A total of 1305 patients (mean age: 64 years; 78% male)  received 1870 BVS implantations. Researchers examined clinical and procedural characteristics, mortality rates, and ScT data at 485 days.

They observed ScT in 42 patients overall. The incidence of probable and definite ScT at 30 days was 1.8% and at 12 months was 3.0%, without differences among centers (P=.60). Twenty-two of the ScTs (52%) presented as ST-segment elevation myocardial infarction and 6 (17%) presented as sudden cardiac death. Nine (21%) of the ScTs occurred after suspended dual antiplatelet therapy, and 6 of these cases had suspended the therapy prematurely.
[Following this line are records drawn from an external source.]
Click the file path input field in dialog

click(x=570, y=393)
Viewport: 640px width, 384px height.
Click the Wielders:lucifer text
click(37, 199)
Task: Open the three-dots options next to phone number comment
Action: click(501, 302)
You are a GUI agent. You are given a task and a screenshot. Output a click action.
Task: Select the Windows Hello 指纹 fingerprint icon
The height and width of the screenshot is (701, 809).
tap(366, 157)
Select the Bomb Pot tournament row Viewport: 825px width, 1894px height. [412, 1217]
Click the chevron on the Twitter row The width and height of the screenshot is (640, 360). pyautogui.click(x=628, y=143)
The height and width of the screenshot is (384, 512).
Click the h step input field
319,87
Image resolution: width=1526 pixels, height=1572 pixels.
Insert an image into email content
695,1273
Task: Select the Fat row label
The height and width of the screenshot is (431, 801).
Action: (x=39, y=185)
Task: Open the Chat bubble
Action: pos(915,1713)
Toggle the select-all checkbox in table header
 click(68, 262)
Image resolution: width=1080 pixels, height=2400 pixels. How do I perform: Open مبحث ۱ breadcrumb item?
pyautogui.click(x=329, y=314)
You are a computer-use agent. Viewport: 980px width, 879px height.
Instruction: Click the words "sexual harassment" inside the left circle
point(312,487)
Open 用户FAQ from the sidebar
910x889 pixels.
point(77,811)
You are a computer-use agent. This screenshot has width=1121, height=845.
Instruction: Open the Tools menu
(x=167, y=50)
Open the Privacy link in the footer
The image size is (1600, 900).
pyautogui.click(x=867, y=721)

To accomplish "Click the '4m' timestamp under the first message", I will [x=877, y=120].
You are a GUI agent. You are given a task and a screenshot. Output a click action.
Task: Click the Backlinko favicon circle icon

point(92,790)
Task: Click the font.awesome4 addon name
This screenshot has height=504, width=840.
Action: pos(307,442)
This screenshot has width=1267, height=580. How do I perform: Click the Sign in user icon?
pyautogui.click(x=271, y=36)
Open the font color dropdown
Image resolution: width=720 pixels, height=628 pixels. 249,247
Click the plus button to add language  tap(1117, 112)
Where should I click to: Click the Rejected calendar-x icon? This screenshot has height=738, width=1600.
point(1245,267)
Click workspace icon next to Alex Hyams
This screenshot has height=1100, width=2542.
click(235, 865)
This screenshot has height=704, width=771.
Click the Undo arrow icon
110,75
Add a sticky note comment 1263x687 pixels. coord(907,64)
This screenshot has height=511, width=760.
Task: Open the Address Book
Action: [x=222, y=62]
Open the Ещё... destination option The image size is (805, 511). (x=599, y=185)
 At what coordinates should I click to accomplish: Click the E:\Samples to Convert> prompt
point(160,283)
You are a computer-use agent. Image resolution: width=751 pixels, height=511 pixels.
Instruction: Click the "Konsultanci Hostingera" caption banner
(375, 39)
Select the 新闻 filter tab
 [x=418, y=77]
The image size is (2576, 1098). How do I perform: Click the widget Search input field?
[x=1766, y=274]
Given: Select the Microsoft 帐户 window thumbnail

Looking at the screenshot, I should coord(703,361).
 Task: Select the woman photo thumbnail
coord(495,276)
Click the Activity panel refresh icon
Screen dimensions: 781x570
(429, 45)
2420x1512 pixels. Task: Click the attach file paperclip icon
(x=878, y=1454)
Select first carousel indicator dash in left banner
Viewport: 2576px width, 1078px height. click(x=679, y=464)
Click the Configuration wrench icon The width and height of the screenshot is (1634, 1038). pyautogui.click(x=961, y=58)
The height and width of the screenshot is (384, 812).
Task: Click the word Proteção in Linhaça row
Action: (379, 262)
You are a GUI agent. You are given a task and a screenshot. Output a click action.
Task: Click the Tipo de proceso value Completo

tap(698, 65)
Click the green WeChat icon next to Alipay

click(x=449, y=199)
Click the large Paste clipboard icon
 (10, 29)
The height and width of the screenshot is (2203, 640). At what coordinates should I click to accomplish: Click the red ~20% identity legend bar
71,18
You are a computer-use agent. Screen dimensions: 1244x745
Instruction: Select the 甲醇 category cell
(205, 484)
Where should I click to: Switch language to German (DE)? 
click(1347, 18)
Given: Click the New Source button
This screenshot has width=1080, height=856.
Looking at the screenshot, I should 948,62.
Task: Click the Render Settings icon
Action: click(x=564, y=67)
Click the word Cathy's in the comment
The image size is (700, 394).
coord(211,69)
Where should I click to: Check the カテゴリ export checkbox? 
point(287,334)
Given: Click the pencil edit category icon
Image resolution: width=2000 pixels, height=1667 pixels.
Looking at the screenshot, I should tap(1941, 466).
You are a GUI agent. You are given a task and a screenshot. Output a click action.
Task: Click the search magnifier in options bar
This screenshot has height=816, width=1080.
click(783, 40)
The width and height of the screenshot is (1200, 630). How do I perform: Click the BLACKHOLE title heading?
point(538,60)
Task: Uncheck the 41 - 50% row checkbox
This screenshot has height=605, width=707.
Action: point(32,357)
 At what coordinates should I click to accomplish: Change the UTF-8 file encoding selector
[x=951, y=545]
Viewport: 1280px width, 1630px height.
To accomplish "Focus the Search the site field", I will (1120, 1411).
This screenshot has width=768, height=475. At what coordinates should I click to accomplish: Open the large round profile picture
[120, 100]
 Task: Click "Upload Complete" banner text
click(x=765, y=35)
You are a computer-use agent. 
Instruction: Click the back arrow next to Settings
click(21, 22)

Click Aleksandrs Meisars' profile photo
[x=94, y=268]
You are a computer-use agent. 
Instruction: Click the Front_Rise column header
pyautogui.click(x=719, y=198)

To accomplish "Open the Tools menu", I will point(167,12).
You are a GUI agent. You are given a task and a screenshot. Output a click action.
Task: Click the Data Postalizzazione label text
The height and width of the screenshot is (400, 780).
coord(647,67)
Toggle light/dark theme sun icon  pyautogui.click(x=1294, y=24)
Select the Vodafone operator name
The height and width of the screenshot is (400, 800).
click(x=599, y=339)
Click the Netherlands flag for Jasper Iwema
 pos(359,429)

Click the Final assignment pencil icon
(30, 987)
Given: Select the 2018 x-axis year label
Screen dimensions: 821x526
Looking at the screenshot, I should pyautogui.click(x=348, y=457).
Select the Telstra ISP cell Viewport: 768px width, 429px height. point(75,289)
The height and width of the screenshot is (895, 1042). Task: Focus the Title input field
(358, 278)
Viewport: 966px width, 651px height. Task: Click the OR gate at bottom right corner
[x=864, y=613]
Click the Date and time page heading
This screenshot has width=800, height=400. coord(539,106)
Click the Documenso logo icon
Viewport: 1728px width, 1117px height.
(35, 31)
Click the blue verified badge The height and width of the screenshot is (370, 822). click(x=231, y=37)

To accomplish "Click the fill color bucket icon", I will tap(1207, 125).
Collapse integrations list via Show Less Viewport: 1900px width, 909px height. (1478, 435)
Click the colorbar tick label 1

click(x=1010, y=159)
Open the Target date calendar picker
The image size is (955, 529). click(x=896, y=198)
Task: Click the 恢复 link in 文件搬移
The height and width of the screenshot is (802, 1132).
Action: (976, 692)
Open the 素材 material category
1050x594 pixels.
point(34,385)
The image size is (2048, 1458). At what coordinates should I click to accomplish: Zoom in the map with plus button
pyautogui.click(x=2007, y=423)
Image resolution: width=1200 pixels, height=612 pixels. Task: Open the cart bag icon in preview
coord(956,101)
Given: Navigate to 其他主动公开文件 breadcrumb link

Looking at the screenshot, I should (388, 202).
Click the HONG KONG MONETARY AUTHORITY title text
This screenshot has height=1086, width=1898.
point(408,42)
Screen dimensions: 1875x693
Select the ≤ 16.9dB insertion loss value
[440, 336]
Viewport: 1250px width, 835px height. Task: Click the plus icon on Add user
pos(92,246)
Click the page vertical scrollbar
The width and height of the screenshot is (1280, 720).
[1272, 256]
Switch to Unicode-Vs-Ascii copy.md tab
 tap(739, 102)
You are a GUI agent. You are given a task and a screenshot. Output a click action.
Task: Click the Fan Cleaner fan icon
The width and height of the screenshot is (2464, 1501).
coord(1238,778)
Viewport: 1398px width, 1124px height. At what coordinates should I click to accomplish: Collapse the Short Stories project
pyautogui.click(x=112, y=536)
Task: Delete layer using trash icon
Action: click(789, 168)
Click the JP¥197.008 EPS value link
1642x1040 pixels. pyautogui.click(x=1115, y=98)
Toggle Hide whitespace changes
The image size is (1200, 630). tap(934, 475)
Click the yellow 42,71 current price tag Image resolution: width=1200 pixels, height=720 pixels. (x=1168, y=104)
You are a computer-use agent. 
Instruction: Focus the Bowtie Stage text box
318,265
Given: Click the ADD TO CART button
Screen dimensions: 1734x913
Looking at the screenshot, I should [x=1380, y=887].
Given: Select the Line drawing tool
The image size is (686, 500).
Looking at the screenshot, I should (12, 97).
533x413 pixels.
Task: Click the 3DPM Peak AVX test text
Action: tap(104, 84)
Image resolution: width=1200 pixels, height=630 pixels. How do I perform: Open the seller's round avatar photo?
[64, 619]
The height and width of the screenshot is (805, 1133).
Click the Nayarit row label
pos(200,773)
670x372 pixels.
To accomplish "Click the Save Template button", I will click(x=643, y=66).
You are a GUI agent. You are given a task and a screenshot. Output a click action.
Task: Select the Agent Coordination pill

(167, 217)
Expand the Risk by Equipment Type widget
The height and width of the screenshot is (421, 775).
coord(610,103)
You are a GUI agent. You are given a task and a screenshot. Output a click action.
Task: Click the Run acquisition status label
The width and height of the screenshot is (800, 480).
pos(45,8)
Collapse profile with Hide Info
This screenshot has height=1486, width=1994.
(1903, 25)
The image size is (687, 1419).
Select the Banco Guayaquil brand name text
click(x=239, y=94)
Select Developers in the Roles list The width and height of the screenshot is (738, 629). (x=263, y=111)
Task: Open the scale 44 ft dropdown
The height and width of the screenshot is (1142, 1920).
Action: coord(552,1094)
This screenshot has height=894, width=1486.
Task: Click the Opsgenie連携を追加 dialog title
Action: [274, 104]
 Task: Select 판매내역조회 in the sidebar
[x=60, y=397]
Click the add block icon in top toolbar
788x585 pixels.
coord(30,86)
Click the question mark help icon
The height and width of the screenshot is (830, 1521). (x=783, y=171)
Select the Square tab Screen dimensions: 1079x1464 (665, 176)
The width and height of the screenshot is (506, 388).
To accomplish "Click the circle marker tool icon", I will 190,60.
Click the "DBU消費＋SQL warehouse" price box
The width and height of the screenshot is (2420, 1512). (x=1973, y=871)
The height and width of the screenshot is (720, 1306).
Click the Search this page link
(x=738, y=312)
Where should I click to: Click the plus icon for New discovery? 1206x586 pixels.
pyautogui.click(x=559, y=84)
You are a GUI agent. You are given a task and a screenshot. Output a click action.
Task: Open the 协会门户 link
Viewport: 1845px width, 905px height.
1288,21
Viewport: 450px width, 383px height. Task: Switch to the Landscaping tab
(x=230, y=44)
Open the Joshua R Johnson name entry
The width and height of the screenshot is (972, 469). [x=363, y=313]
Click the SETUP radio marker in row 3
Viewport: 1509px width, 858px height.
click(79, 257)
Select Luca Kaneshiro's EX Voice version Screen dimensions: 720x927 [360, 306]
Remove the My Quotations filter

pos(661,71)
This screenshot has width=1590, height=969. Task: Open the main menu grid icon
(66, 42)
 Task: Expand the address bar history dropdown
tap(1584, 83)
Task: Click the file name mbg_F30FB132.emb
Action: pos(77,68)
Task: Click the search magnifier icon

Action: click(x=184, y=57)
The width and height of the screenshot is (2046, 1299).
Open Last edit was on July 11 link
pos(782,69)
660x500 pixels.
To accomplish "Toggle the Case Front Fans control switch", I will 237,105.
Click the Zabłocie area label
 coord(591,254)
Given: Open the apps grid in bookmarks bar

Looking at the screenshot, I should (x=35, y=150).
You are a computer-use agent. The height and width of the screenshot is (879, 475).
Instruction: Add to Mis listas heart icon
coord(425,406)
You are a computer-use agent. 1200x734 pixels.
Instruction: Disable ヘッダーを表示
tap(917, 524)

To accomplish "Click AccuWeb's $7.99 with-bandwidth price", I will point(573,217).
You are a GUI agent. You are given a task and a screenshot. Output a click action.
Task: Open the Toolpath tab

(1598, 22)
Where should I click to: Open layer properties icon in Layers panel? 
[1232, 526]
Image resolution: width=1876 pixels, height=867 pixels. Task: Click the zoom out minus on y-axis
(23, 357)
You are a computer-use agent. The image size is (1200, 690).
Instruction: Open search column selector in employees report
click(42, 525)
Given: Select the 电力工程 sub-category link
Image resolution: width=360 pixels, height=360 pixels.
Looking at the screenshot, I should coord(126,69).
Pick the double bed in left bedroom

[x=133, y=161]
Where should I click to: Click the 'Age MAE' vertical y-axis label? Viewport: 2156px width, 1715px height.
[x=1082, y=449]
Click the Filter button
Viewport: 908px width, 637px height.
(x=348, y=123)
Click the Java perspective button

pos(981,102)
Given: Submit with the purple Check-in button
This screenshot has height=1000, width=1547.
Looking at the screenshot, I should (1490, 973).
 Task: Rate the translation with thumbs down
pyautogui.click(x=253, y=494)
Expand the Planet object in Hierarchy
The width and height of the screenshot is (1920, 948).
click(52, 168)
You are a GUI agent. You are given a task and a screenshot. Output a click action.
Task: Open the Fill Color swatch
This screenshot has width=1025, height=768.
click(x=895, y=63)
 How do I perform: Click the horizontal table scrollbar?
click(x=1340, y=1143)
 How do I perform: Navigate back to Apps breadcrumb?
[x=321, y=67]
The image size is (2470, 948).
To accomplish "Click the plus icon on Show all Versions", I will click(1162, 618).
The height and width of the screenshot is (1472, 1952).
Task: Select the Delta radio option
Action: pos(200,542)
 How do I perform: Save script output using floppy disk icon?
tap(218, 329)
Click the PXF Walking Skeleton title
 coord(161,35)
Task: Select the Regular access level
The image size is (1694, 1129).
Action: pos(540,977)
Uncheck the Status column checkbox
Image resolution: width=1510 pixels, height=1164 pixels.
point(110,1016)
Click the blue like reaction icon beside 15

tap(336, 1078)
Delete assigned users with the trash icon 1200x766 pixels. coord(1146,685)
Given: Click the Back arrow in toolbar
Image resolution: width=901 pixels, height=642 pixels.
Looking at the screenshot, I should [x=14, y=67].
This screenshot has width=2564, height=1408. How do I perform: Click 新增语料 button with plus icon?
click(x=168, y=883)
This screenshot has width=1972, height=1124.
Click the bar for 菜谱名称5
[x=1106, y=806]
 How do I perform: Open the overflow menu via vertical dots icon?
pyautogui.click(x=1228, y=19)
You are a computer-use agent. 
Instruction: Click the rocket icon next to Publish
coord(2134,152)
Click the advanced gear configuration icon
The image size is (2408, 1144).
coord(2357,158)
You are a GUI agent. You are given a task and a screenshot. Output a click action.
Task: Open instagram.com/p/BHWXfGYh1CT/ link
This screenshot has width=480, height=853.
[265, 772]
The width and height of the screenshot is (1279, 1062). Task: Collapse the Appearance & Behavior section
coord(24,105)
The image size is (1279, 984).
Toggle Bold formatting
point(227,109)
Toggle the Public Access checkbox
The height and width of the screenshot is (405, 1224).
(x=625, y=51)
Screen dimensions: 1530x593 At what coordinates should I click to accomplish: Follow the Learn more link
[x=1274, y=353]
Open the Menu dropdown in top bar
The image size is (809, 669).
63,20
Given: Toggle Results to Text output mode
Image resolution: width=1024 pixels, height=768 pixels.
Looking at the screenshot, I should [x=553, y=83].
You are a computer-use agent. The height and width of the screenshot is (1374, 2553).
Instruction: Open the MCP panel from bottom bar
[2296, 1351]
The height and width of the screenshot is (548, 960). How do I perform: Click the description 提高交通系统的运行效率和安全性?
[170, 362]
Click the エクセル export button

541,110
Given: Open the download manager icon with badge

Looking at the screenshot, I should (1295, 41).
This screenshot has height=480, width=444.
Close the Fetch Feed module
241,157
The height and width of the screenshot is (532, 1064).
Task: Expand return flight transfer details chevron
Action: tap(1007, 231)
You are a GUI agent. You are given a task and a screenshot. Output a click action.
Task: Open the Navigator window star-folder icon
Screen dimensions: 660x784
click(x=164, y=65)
A multivariable analysis demonstrated that ostial lesions (P=.049) and impaired LVEF (P=.019) were independently associated with ScT. The lower post-procedural minimum lumen diameters were staples of ScT (all P<.0001). ScT risk increased rapidly for post-procedural minimum lumen diameters below 2.4 mm for the 2.5 mm to 3.0 mm BVS, and below 2.8 mm for the 3.5 mm BVS.

When researchers implemented a BVS-specific implantation strategy, the 12-month ScT rates decreased from 3.3% to 1.0%, and this drop remained significant after adjusting for multivariable propensity score (hazard ratio: 0.19; 95% confidence interval: 0.05-0.70; P=.012).

Future studies should aim to confirm the predictive value of measuring minimum lumen diameter as a guide to clinical outcomes following implantation of coronary bioresorbable scaffolds in patients with ischemic heart disease.


  1. Puricel S, Cuculi F, Weissner M, et al. Bioresorbable Coronary Scaffold Thrombosis: Multicenter Comprehensive Analysis of Clinical Presentation, Mechanisms, and Predictors. J Am Coll Cardiol. 2016; 67(8):921-31. doi: 10.1016/j.jacc.2015.12.019.
  2. Kraak RP, Hassell ME, Grundeken MJ, et al. Initial experience and clinical evaluation of the Absorb bioresorable vascular scaffold (BVS) in real-world practice: the AMC Single Centre Real World PCI Registry. EuroIntervention. 2015;10(10):1160-1180. doi: 10.4244/EIJY14M08_08.